### EXERCISE DESCRIPTION
From the top of the records below, return each line exactly, ending with the line that contains "Screen dimensions: 1080x554".

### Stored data
------------------------------------

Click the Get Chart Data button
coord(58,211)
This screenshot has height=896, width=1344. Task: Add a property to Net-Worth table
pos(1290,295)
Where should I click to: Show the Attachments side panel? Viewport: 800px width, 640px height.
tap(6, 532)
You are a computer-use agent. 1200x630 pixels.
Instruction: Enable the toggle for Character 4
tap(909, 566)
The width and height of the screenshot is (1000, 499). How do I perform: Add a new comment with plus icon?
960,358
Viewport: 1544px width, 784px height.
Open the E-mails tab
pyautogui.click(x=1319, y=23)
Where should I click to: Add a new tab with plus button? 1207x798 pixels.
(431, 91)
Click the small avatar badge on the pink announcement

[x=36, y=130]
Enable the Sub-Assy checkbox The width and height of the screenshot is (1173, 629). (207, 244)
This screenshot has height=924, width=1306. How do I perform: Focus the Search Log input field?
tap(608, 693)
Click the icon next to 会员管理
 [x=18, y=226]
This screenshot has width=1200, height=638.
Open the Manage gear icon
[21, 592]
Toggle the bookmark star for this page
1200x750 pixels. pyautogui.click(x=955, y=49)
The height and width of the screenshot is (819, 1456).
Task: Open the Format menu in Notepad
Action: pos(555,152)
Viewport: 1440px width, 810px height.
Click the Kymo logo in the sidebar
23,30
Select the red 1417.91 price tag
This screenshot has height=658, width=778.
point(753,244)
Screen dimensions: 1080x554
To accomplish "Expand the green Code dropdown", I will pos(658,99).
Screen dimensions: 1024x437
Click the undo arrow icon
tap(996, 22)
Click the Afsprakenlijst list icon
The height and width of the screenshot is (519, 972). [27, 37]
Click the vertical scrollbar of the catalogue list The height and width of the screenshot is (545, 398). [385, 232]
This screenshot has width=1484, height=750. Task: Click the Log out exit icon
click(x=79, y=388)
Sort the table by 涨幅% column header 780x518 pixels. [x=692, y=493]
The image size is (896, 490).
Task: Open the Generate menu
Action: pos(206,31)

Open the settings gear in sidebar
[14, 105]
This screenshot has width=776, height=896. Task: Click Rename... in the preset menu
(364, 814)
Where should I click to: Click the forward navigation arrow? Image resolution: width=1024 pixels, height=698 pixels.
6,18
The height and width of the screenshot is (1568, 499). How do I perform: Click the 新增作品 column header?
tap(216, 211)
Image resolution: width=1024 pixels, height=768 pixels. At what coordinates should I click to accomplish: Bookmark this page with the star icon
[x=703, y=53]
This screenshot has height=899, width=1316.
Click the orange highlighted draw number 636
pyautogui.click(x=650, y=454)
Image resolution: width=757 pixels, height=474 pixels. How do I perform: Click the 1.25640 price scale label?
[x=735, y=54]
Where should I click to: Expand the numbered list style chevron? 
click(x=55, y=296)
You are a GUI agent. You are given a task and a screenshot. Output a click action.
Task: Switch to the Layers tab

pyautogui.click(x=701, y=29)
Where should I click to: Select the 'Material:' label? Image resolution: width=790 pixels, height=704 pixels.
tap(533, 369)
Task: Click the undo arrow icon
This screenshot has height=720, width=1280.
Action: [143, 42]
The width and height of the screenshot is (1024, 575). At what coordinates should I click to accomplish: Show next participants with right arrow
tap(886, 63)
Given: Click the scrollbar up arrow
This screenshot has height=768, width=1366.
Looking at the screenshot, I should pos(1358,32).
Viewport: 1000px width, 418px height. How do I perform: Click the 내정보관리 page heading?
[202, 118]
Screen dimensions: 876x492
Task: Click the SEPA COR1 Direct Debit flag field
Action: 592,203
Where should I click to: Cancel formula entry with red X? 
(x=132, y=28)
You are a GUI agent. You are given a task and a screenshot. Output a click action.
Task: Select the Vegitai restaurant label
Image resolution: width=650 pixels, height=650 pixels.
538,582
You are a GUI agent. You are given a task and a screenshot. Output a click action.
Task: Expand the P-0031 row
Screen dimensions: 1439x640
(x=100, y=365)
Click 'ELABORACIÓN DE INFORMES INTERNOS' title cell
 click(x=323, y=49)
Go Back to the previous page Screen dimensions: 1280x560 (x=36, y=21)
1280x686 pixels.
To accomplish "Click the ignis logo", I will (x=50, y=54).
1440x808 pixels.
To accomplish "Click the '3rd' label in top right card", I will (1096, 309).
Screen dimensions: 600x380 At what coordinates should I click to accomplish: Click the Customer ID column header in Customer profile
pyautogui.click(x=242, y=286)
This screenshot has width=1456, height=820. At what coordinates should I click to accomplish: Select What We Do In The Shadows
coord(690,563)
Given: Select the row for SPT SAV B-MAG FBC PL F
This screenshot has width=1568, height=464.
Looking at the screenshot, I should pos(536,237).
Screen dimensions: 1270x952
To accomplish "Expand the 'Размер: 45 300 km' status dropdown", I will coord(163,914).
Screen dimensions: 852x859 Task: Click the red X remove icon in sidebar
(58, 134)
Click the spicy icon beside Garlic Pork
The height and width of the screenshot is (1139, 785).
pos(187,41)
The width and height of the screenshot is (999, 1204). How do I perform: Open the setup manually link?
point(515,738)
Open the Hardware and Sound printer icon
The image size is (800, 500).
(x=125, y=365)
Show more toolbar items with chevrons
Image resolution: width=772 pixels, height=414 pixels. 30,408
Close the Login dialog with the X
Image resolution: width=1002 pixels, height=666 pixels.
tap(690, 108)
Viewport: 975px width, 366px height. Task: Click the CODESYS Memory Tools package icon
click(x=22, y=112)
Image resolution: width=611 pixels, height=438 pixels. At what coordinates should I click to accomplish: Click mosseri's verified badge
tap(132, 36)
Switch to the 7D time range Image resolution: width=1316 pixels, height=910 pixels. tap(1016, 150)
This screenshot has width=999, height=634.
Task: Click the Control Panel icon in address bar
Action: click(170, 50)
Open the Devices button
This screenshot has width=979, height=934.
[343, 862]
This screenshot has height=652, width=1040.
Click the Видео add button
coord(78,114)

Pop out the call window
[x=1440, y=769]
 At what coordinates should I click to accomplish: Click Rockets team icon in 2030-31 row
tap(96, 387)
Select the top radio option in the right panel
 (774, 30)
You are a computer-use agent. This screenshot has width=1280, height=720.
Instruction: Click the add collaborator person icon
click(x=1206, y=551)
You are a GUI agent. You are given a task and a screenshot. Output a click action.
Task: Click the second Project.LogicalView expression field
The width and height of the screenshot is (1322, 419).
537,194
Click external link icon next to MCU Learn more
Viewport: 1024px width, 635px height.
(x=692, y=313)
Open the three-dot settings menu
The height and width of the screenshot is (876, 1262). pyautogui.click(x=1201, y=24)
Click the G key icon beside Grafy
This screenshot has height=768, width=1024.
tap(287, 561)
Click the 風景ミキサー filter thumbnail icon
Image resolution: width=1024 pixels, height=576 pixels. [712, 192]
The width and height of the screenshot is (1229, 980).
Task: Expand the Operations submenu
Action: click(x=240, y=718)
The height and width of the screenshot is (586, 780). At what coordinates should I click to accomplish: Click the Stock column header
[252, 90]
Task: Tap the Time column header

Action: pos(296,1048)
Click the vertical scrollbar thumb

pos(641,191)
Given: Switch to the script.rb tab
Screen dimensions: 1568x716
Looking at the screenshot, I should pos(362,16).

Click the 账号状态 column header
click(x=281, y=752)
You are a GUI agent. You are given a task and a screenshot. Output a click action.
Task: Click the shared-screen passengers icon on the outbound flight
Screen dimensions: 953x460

------------------------------------

### EXERCISE RESULT
Click the Get Chart Data button
coord(58,211)
This screenshot has height=896, width=1344. Task: Add a property to Net-Worth table
pos(1290,295)
Where should I click to: Show the Attachments side panel? Viewport: 800px width, 640px height.
tap(6, 532)
You are a computer-use agent. 1200x630 pixels.
Instruction: Enable the toggle for Character 4
tap(909, 566)
The width and height of the screenshot is (1000, 499). How do I perform: Add a new comment with plus icon?
960,358
Viewport: 1544px width, 784px height.
Open the E-mails tab
pyautogui.click(x=1319, y=23)
Where should I click to: Add a new tab with plus button? 1207x798 pixels.
(431, 91)
Click the small avatar badge on the pink announcement

[x=36, y=130]
Enable the Sub-Assy checkbox The width and height of the screenshot is (1173, 629). (207, 244)
This screenshot has height=924, width=1306. How do I perform: Focus the Search Log input field?
tap(608, 693)
Click the icon next to 会员管理
 [x=18, y=226]
This screenshot has width=1200, height=638.
Open the Manage gear icon
[21, 592]
Toggle the bookmark star for this page
1200x750 pixels. pyautogui.click(x=955, y=49)
The height and width of the screenshot is (819, 1456).
Task: Open the Format menu in Notepad
Action: pos(555,152)
Viewport: 1440px width, 810px height.
Click the Kymo logo in the sidebar
23,30
Select the red 1417.91 price tag
This screenshot has height=658, width=778.
point(753,244)
Screen dimensions: 1080x554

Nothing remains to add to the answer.